— INSTRUCTIONS FOR THE TASK —
The expected output is an exact copy of each line from the line with "The height and width of the screenshot is (384, 728)." through the end of the data below, with no pictures in it.

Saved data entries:
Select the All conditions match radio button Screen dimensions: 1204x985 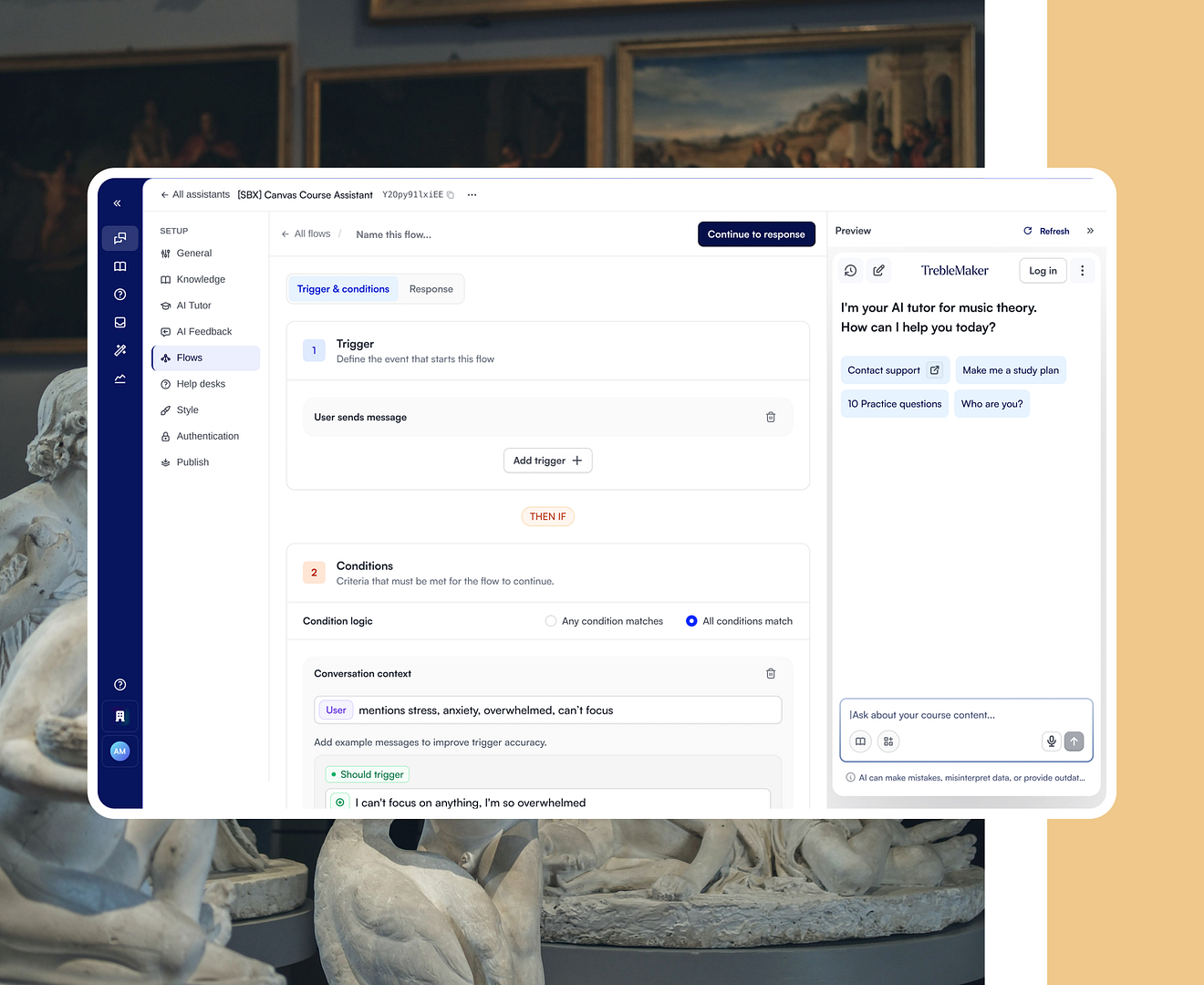pos(691,620)
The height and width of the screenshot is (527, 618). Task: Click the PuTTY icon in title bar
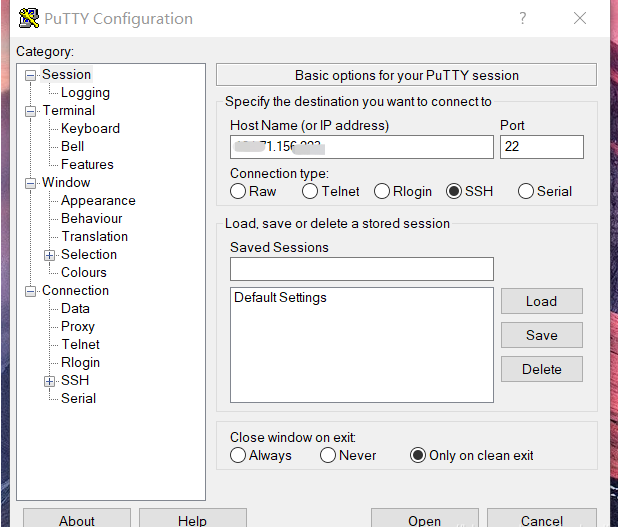(29, 18)
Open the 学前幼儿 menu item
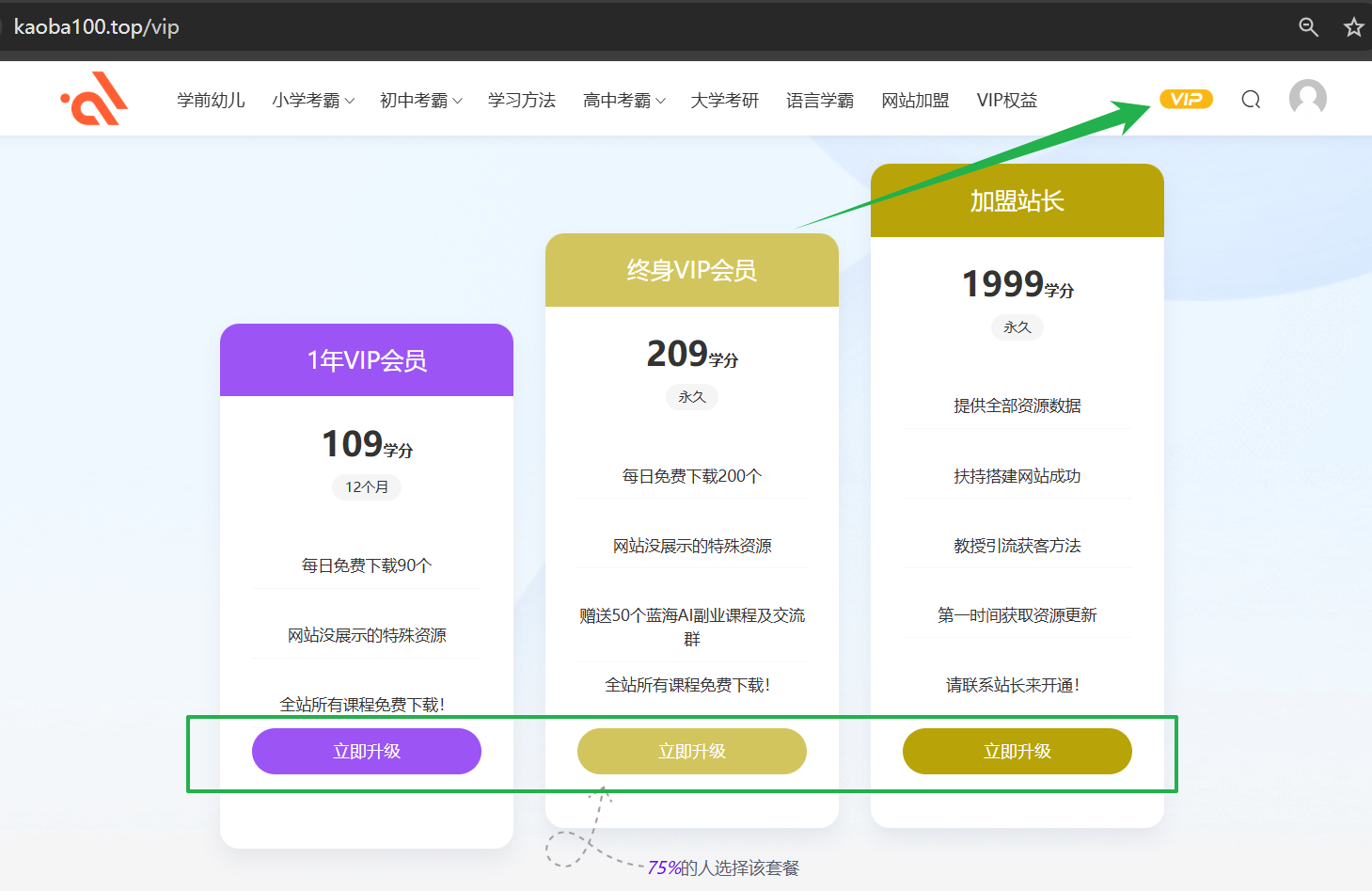Image resolution: width=1372 pixels, height=891 pixels. pos(211,101)
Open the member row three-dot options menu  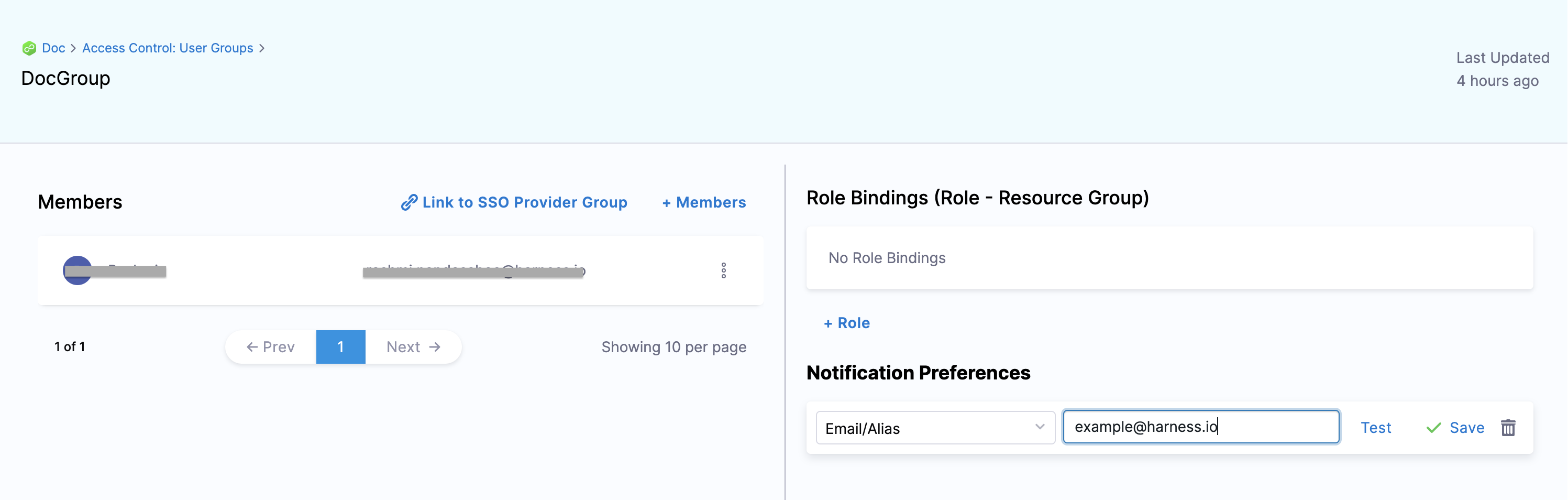(723, 270)
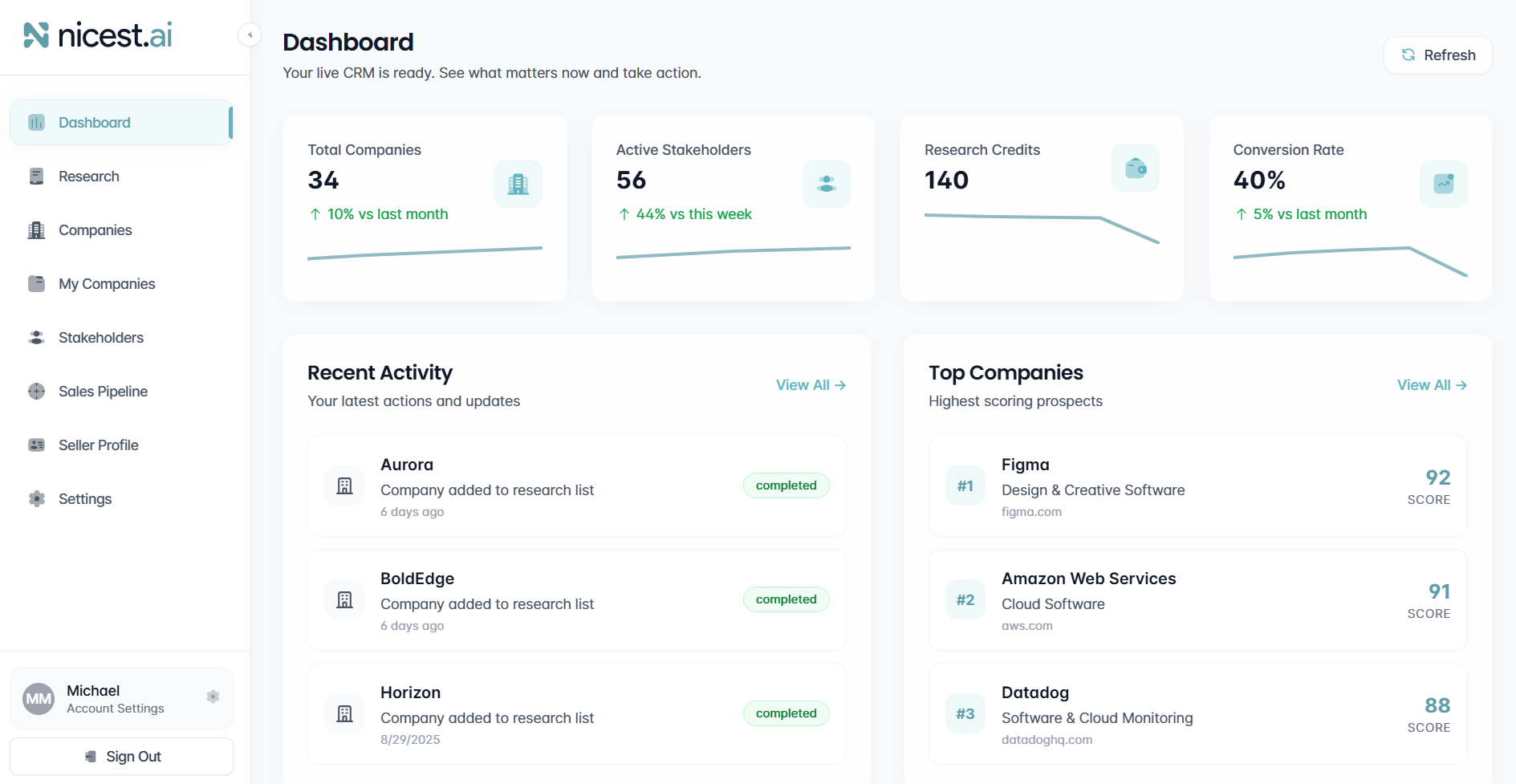
Task: Click the Active Stakeholders people icon
Action: coord(826,184)
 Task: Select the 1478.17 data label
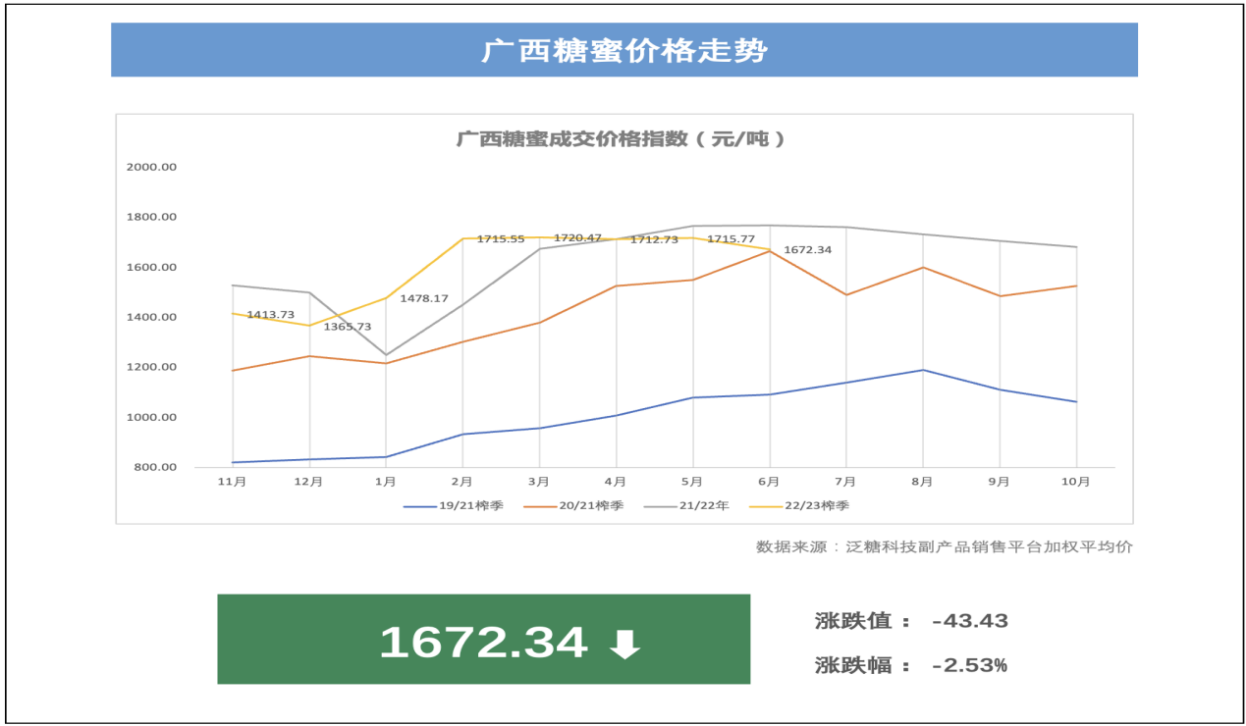[424, 298]
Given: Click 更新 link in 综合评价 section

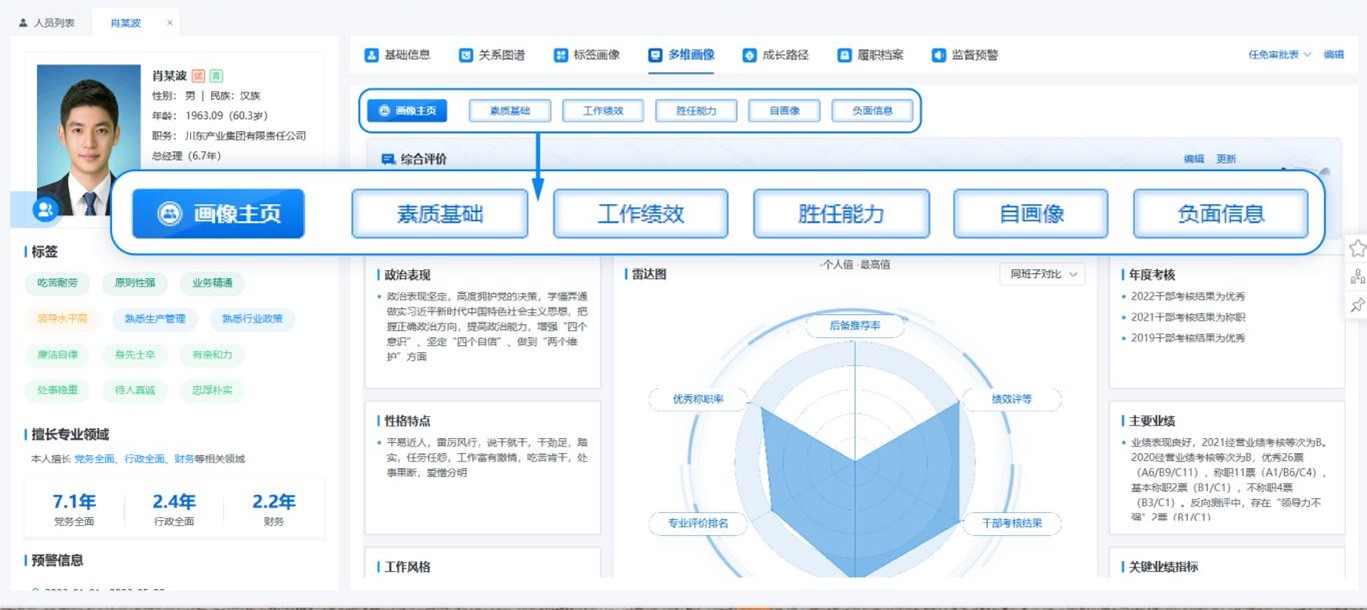Looking at the screenshot, I should pyautogui.click(x=1226, y=159).
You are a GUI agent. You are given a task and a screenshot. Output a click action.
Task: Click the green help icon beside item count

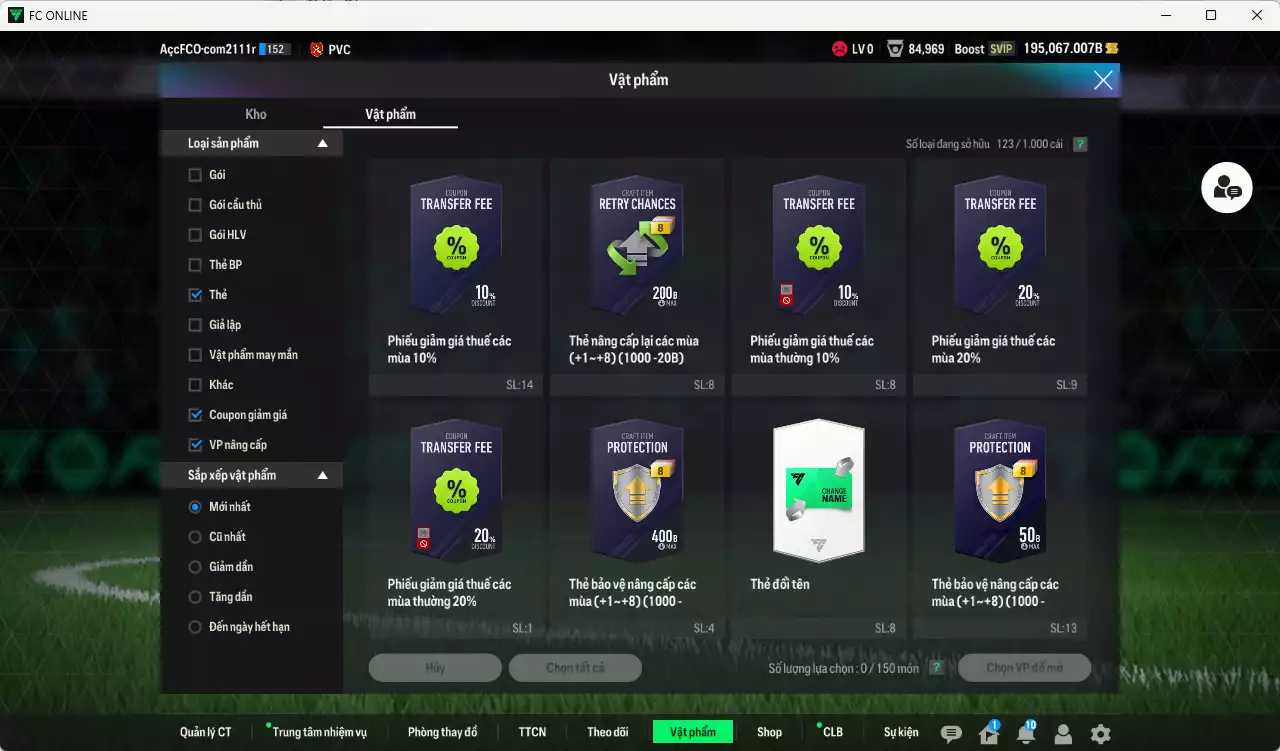[1080, 144]
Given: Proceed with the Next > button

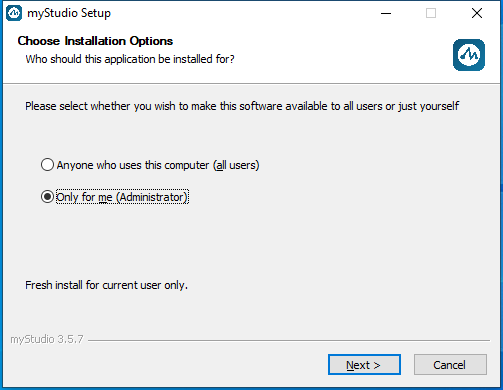Looking at the screenshot, I should coord(364,365).
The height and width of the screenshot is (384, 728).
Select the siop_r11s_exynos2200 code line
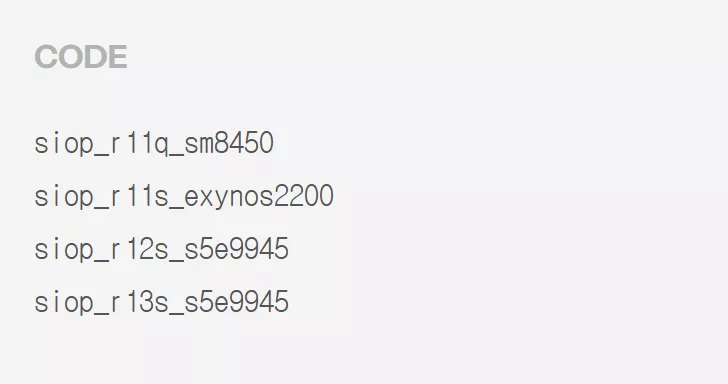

— OUTPUT BELOW —
The height and width of the screenshot is (384, 728).
Select the siop_r11s_exynos2200 code line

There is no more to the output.